→ What you will do: Search the data below for the word "agent" and copy each line that holds it.

→ Data records:
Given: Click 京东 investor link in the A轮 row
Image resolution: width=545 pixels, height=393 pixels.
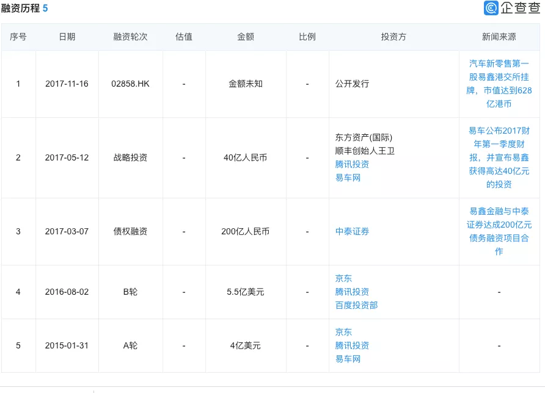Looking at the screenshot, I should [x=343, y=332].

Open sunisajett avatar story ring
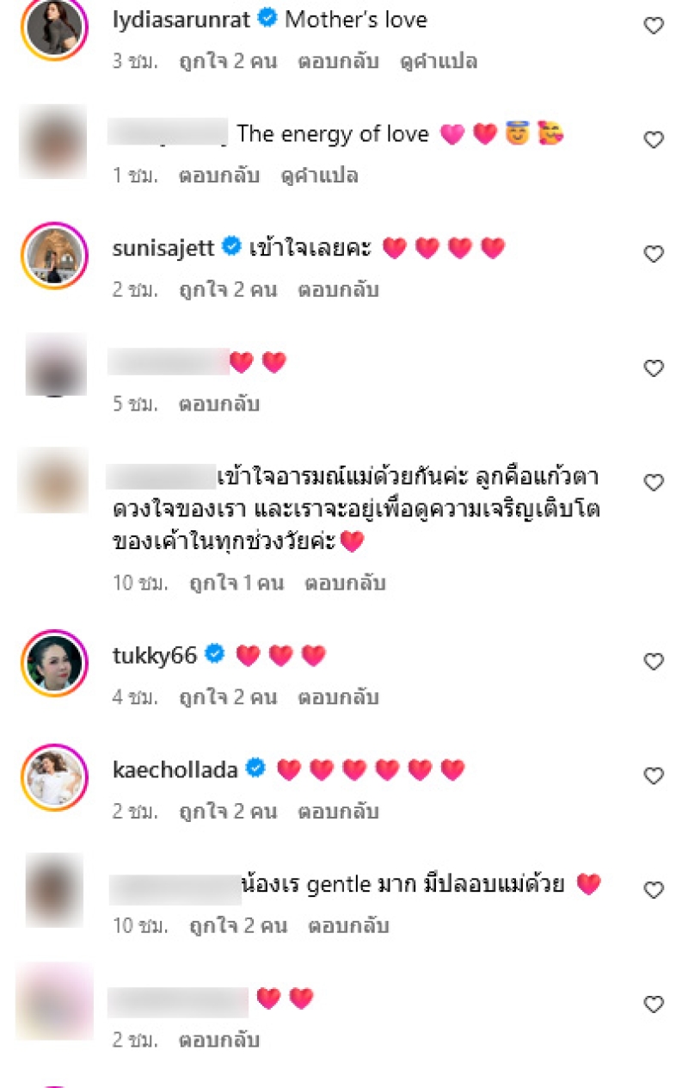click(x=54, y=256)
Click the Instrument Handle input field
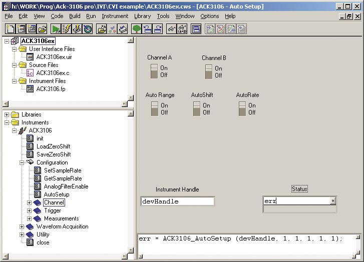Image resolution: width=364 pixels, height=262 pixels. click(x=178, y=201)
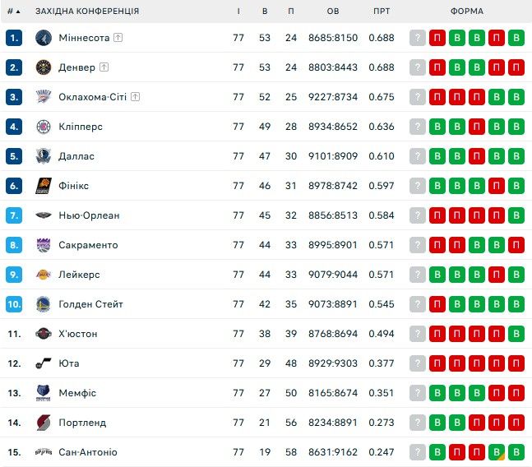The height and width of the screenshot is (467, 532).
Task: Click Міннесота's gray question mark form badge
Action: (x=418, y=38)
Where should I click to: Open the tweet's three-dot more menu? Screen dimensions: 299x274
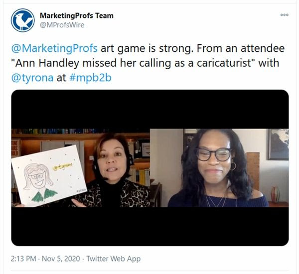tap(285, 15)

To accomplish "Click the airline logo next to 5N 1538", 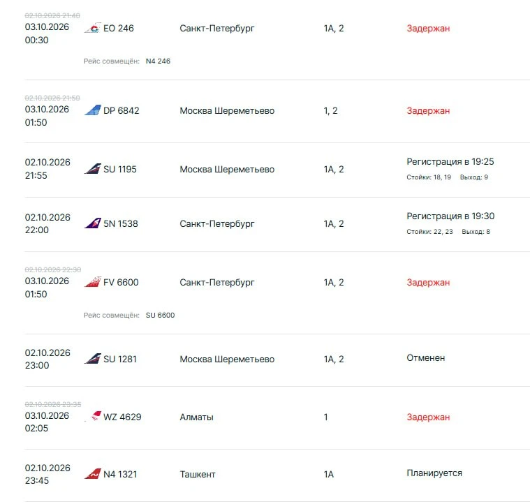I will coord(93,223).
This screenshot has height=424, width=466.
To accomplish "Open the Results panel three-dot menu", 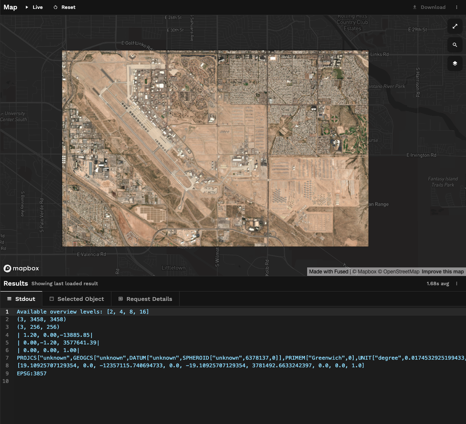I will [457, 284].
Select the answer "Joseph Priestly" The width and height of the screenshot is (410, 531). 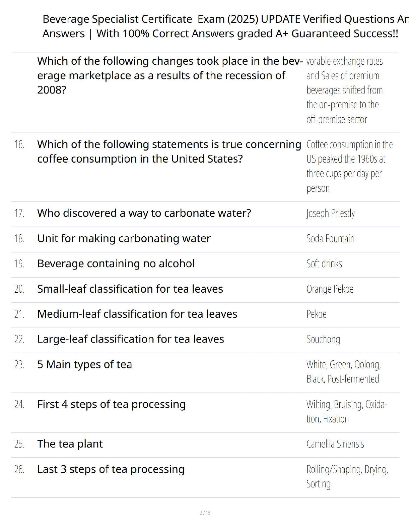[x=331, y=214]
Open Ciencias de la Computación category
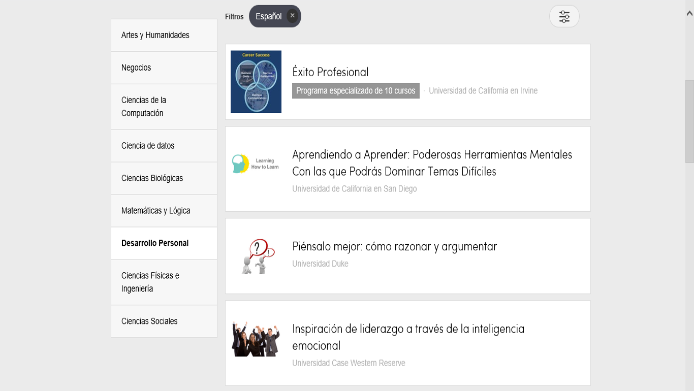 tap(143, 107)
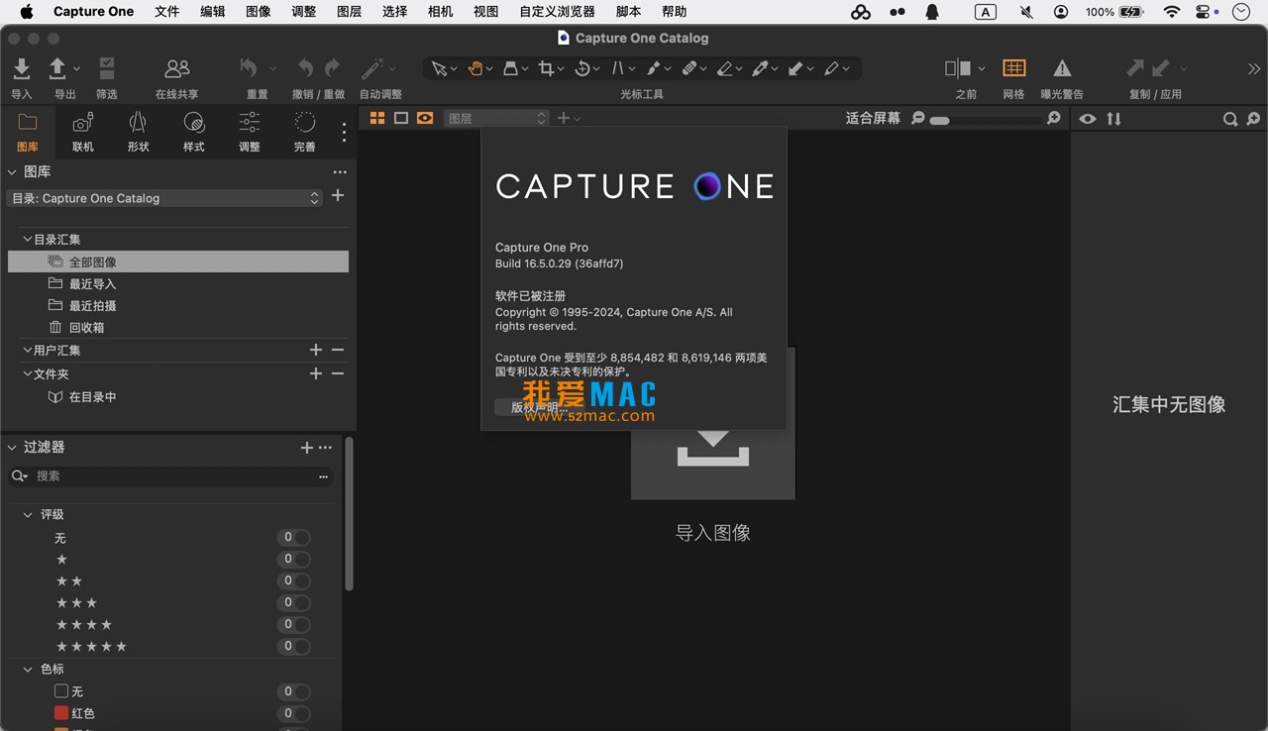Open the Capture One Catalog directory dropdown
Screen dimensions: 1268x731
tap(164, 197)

==

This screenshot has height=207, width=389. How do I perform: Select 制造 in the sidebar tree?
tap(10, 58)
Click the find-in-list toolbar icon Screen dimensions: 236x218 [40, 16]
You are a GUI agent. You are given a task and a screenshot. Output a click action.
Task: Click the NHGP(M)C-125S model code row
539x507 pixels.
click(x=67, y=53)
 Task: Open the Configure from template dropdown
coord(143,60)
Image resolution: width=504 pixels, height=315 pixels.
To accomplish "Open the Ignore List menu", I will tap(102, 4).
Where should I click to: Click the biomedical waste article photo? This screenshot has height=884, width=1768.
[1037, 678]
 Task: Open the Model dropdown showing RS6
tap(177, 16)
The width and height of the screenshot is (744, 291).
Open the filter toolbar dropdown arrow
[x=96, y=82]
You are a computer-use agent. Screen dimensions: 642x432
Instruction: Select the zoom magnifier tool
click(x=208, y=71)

---

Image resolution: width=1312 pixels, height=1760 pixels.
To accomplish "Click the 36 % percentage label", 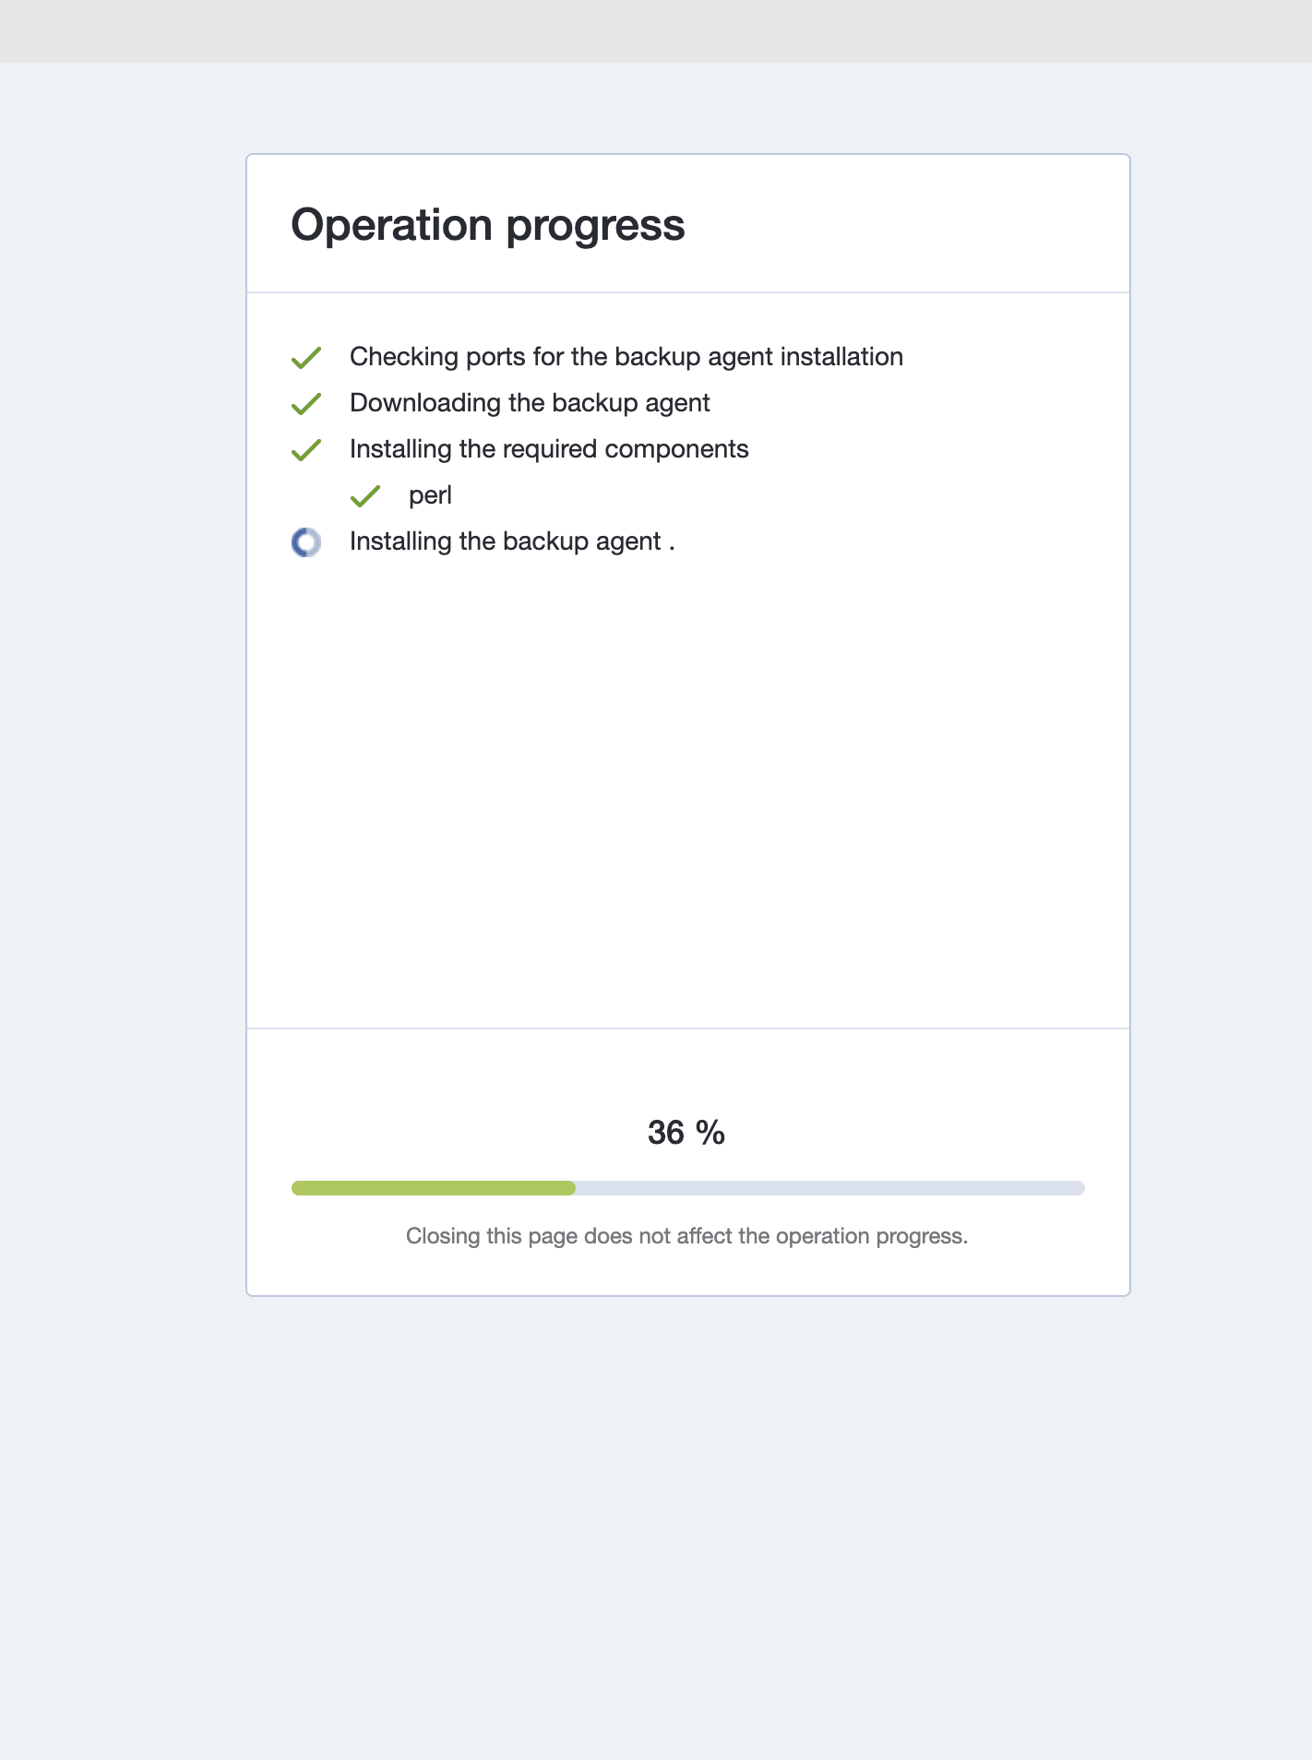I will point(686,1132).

→ Reply:
You are a GUI agent. You are given a task and a screenshot. Output a click action.
You are a computer-use agent. Screen dimensions: 642x432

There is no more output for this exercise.